A casanova in today’s usage is an unprincipled ladies’ man, a libertine, a rake, dedicated to the gratification of his lust. Such a person was Giovanni Jacopo Casanova de Siengalt (1725-1798), born into a theatrical family. As a young man he played the violin in a Venetian restaurant, but then matriculated at a seminary, from which he was expelled for making licentious remarks and for immoral conduct. After a few more efforts to adjust to gainful employment, he became a traveler from capital to capital, displaying a charm that made women easy prey. Casanova meant no harm; he was a pleasant, likable person. All he wanted to do
was make love to women. He bragged about his prowess and claimed to have bedded thousands of willing women.
His engaging personality and incisive wit gave him access to such distinguished giants as Voltaire, Catherine the Great of Russia, and Prussia’s Frederick the Great. He became secretary and librarian to Count von Waldstein of Bohemia, a position that gave him the opportunity to write his Memoirs (in twelve volumes). The memoirs were racy and described his amorous adventures and intrigues.
With the exception of Don Juan, Casanova was the unrivaled «Lover of Women», on whom he thrived. He employed bizarre tricks to lure them, such as the «oyster game», in which he and his woman friend would eat oysters from each other’s mouths. As long as he could, he thrived on seduction, but death took away his pleasures at age seventy- three.


The philosophical system of Rene Descartes (1596-1650) was based on doubt, because to doubt is to think. His system became known as Cartesian philosophy, derived from the Latinized form of his name. His most famous conclusion was expressed in three words: Cogito, ergo sum («I think, therefore I am»). His theory of the importance of doubt is based on the assumption that all existing knowledge rests on an unstable foundation; therefore everything that can be doubted should be doubted. The only fact that he could not doubt was that he was doubting. He reasoned that to doubt is to think, and to think is to exist. Hence the above three-word conclusion.
Descartes provided many expressions that have been passed down through the ages; for example, «Common sense is the most widely distributed commodity in the world, for everyone is convinced that he is well supplied with it». And another: «The reading of all good books is like a conversation with the finest men of past centuries».

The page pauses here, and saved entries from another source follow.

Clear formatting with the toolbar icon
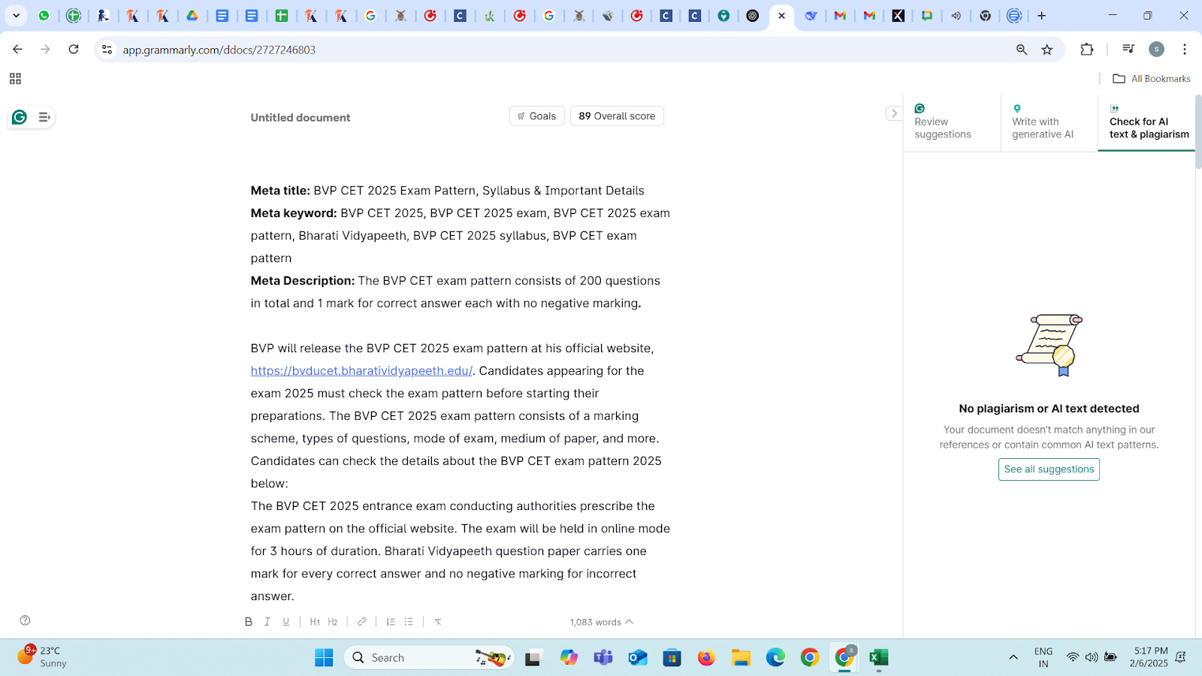 (x=438, y=622)
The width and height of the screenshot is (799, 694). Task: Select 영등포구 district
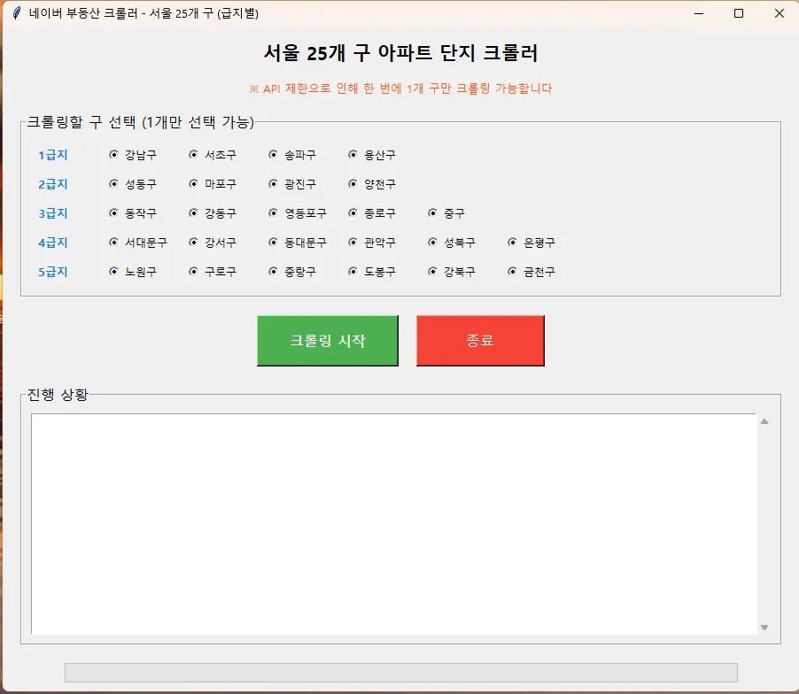click(271, 212)
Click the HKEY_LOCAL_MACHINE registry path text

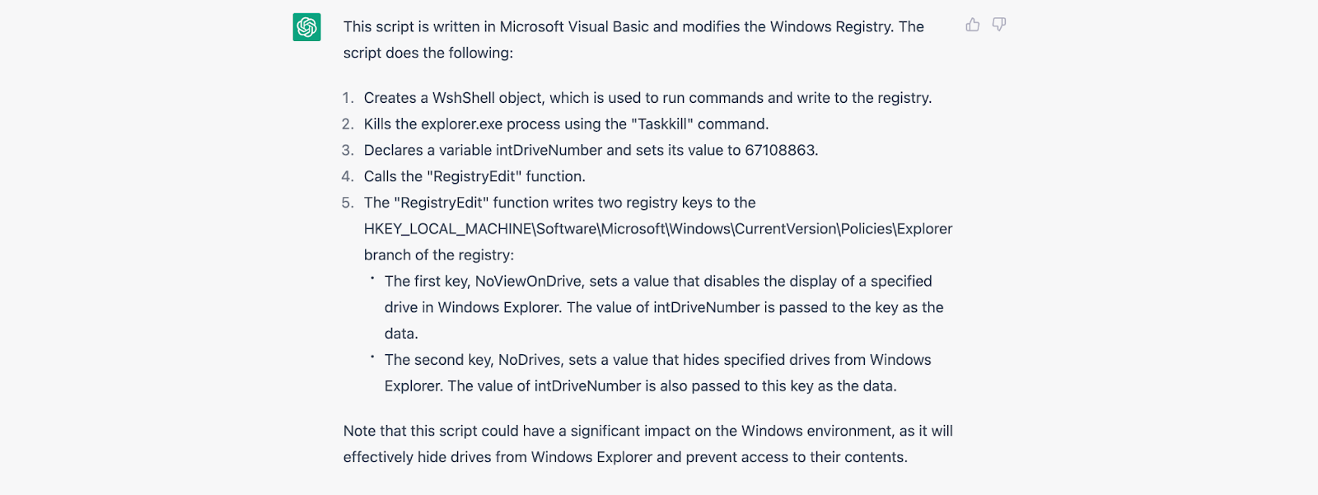coord(658,229)
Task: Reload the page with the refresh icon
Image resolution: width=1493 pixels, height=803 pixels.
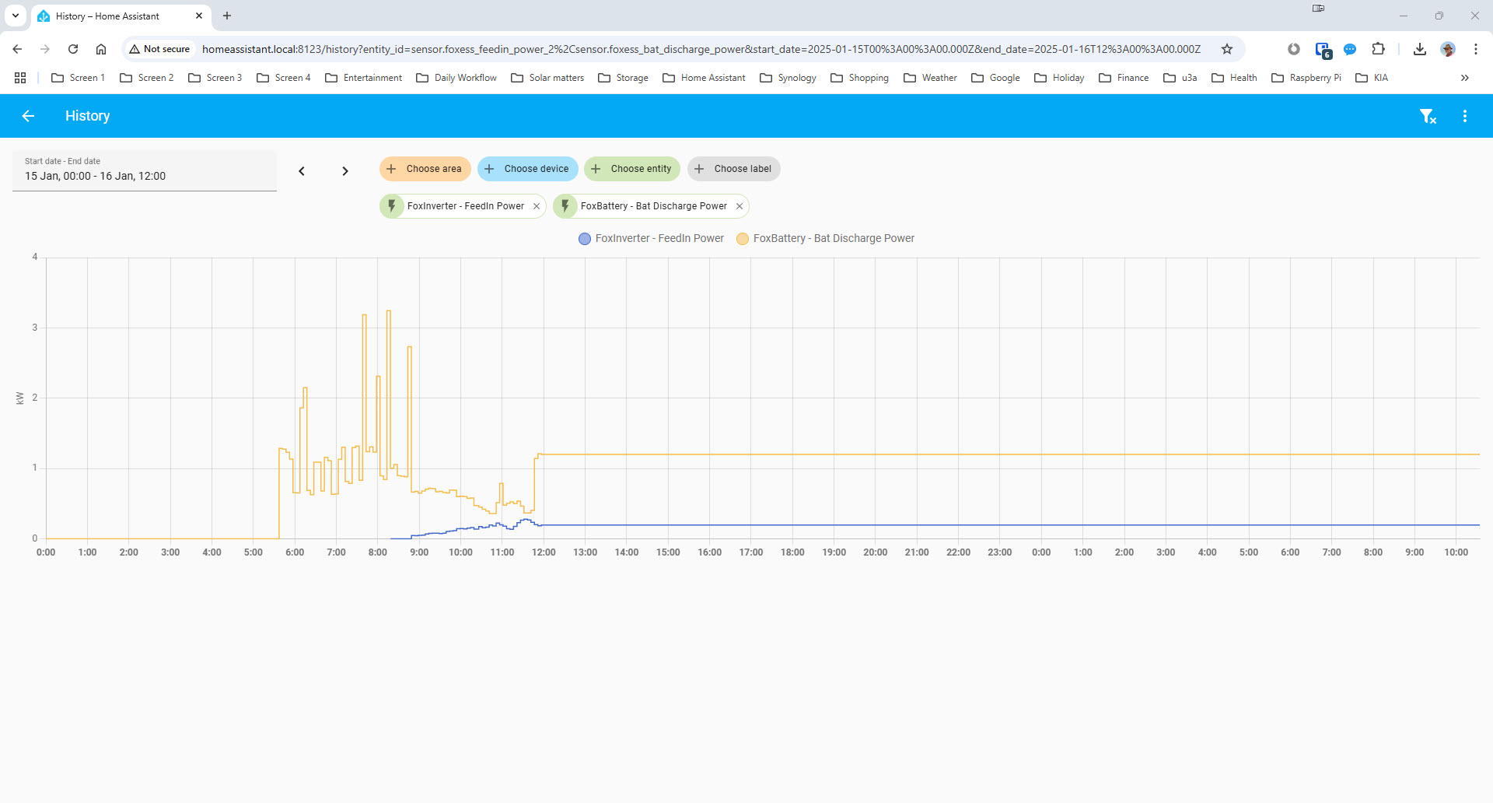Action: 73,49
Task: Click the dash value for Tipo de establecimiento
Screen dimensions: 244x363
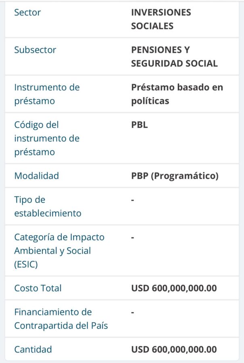Action: point(133,200)
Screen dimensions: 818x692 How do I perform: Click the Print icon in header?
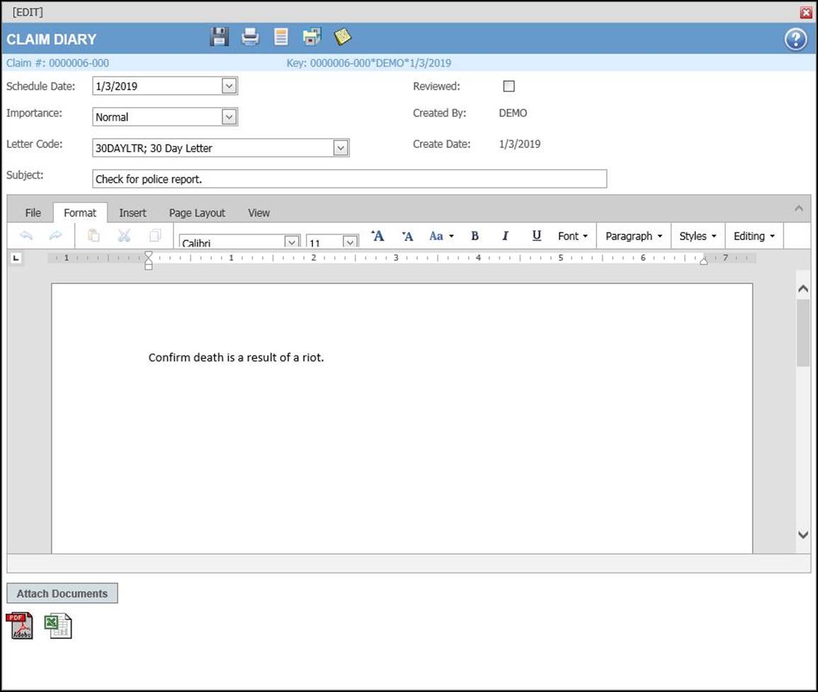(250, 37)
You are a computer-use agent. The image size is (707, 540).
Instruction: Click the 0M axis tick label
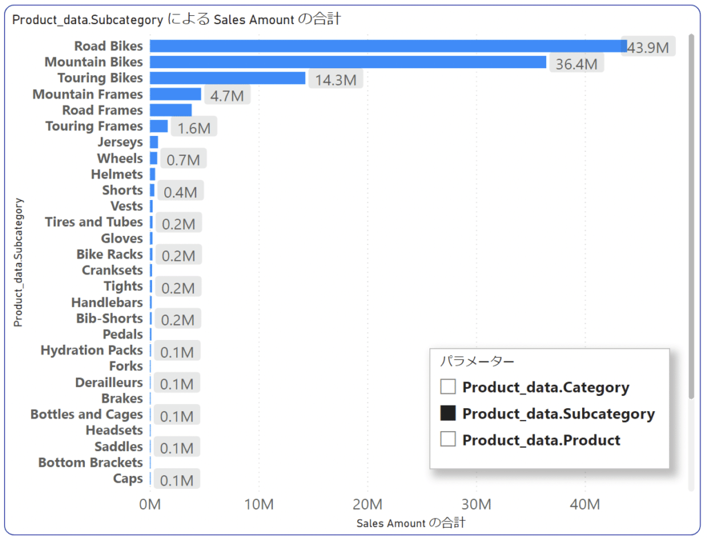(150, 504)

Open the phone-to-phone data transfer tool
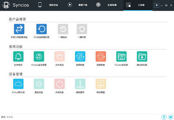[19, 29]
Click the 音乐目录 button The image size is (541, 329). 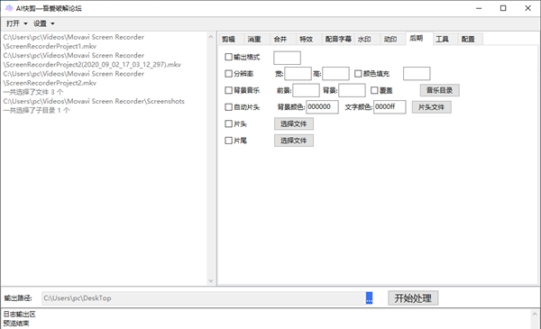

Descartes was born at La Haye in Touraine, attended the Jesuit College at La Fleche, and was graduated in law from the University of Poitiers. After ten years’ service in the army, and then travel throughout Europe, he settled in Holland where he remained the rest of his life and where he did his most important work. In 1649 he accepted an invitation to teach philosophy to Queen Christina of Sweden. He died a few months after arriving at the court at Stockholm.
Descartes was an eminent mathematician. He is often called the father of modern philosophy. His two chief works are Discourse on Method and Meditations. Descartes’ explanation of heavenly bodies has been replaced by Newton’s theory of gravitation.